#### Records for the task ####
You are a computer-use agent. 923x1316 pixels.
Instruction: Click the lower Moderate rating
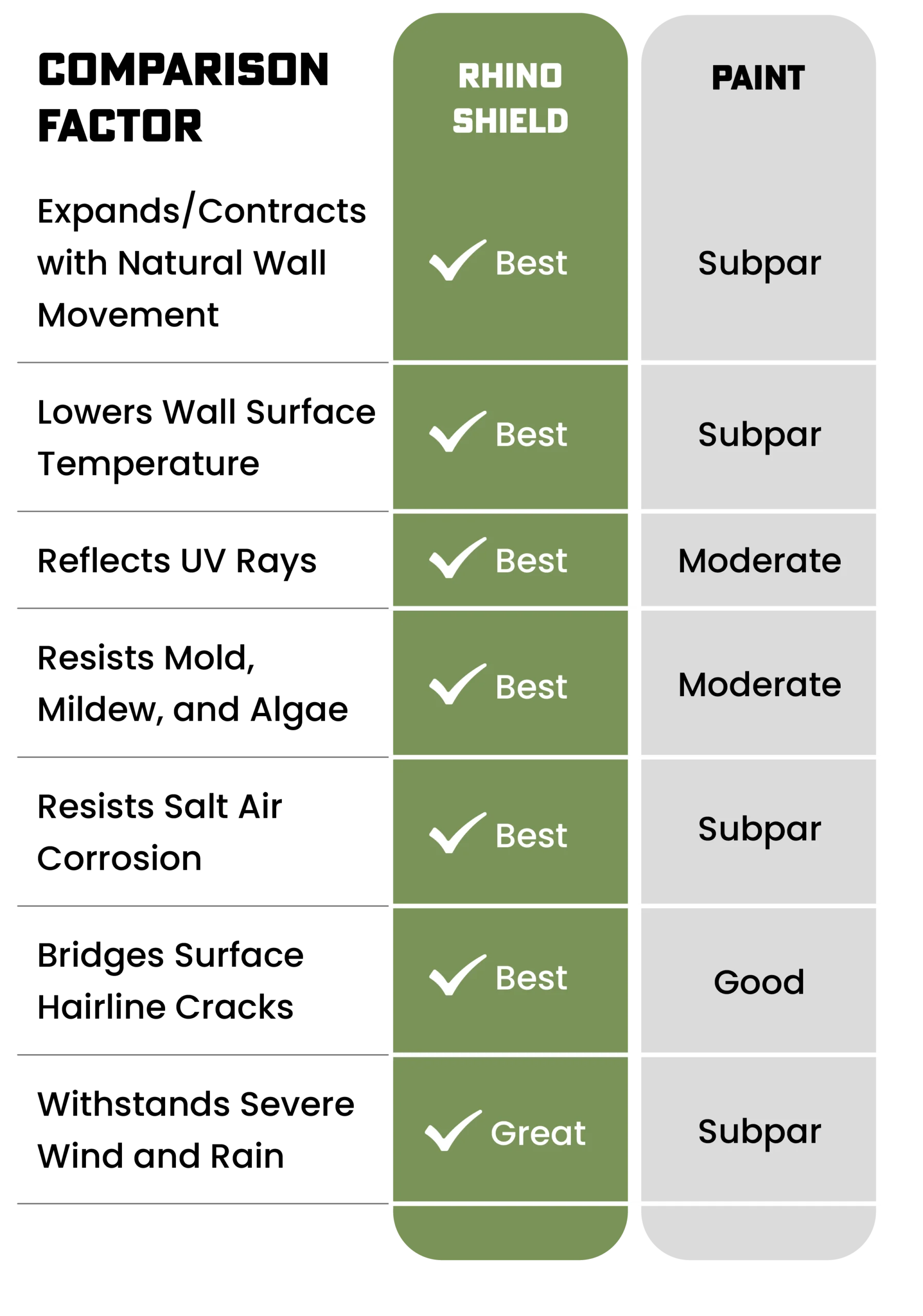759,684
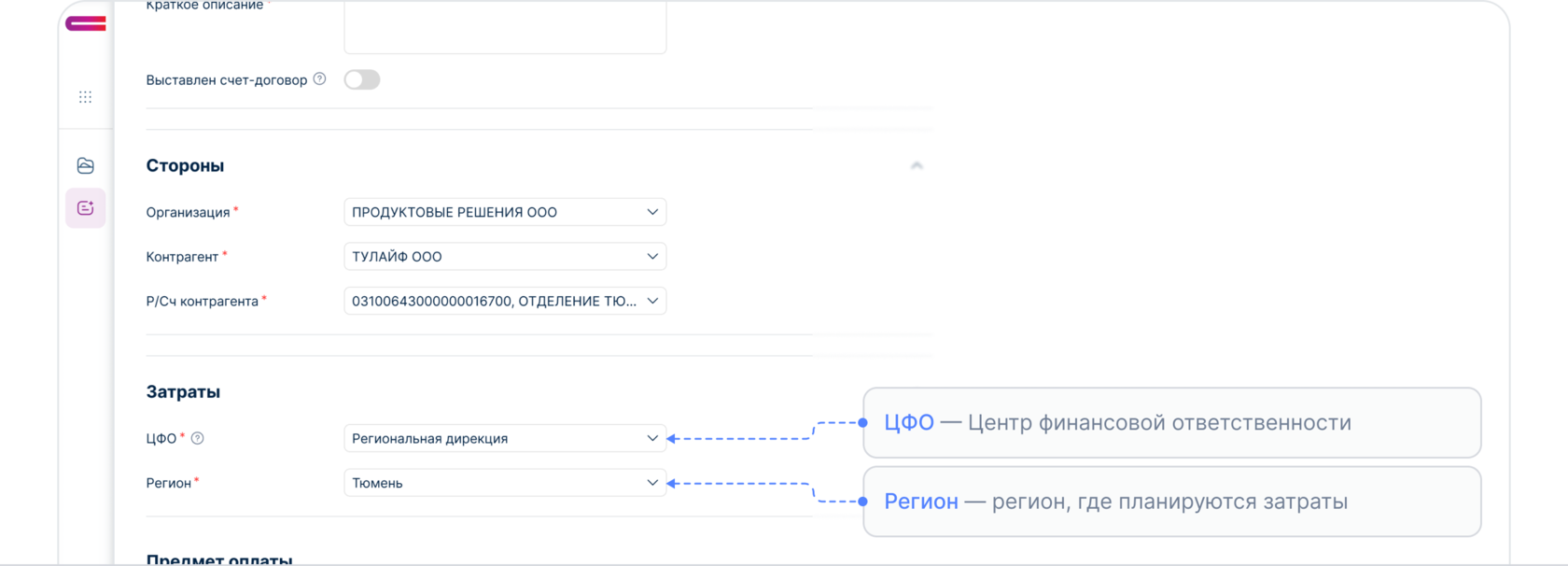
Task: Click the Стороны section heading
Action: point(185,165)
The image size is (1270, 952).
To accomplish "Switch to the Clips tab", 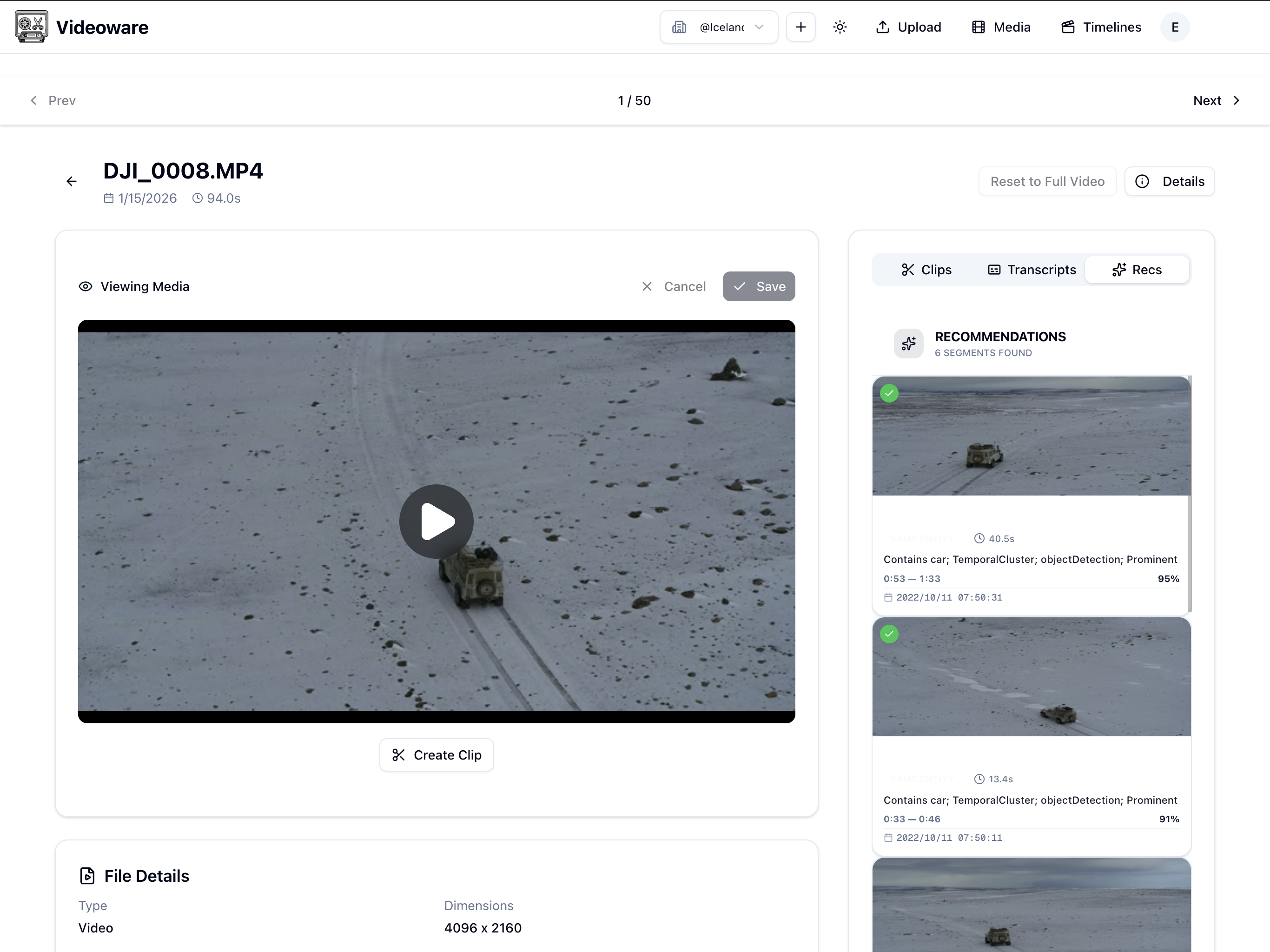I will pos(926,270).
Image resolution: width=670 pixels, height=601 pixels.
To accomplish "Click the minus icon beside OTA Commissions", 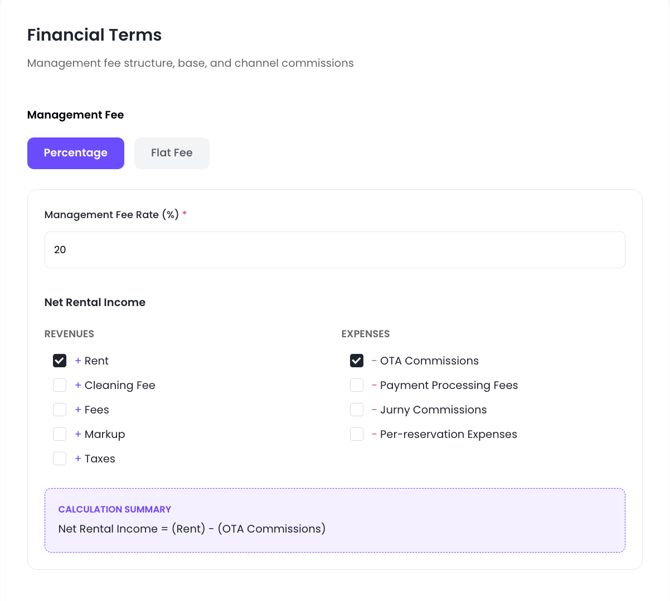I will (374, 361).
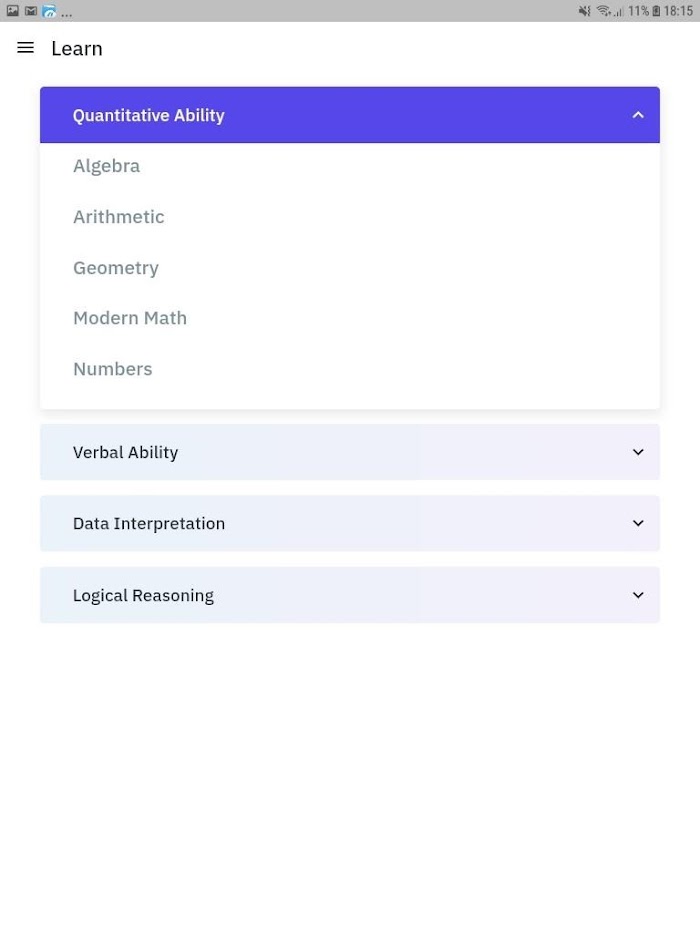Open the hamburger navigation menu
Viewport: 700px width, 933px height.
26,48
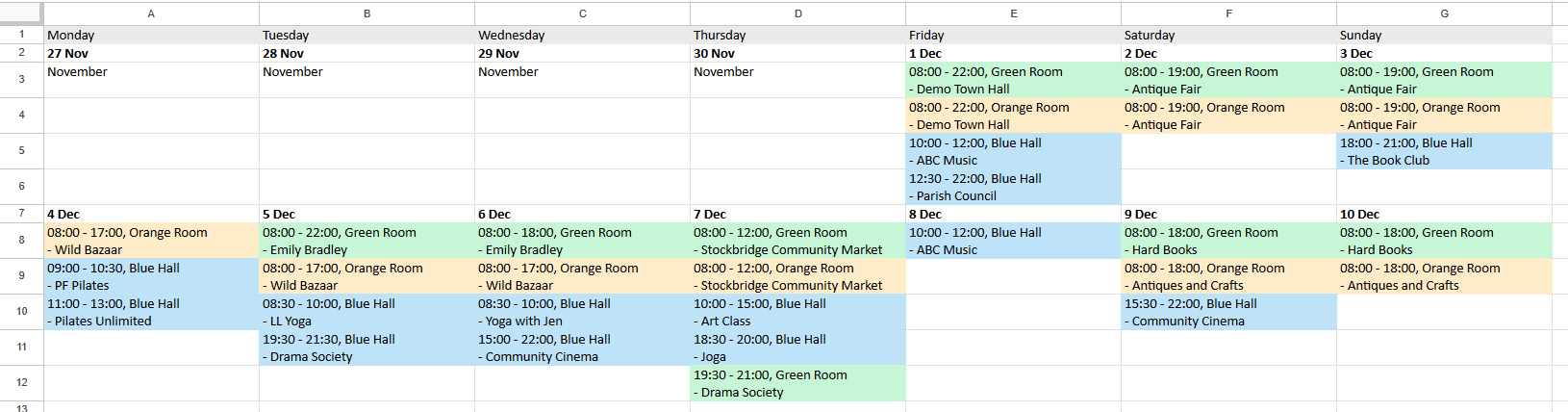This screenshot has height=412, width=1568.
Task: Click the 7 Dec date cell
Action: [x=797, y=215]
####
**What is asked:**
Which lines of the records contain the word "pixels"? Find each one and copy it in full.

**Output of the task:**
You are a computer-use agent. 923x1316 pixels.
Image resolution: width=670 pixels, height=601 pixels.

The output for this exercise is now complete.